A part of the Park has already been hived off for the Southern Bypass and Phase 1 of the SGR.
Some believe that development, including of infrastructure, should not be impeded by things like national parks and nature.
It
has even been suggested that conservation, environment and protecting
nature is not as important as having a railway line even if it means
destroying the only National Park in any capital city in the world.
But this is an incredibly short-sighted view.
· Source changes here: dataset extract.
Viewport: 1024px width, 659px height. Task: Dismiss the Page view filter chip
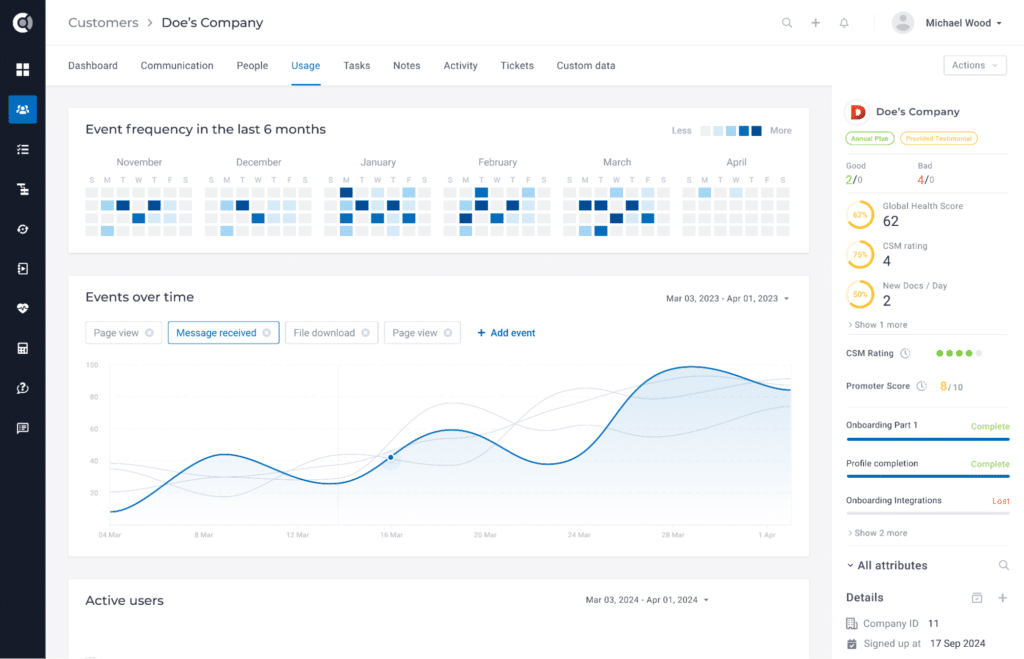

And no, it is not a “mzungu” thing to care about nature and environment as Wangari Maathai so wonderfully showed us.
We
clearly have not learnt the lessons from China, where environmental
degradation has become so bad in many of the cities, that disaster
warnings are put in place because of the polluted air and smog.
It
has become so bad that wealthy Chinese are known to go on “fresh air”
safaris to Japan, and import fresh Rocky Mountains air from Canada.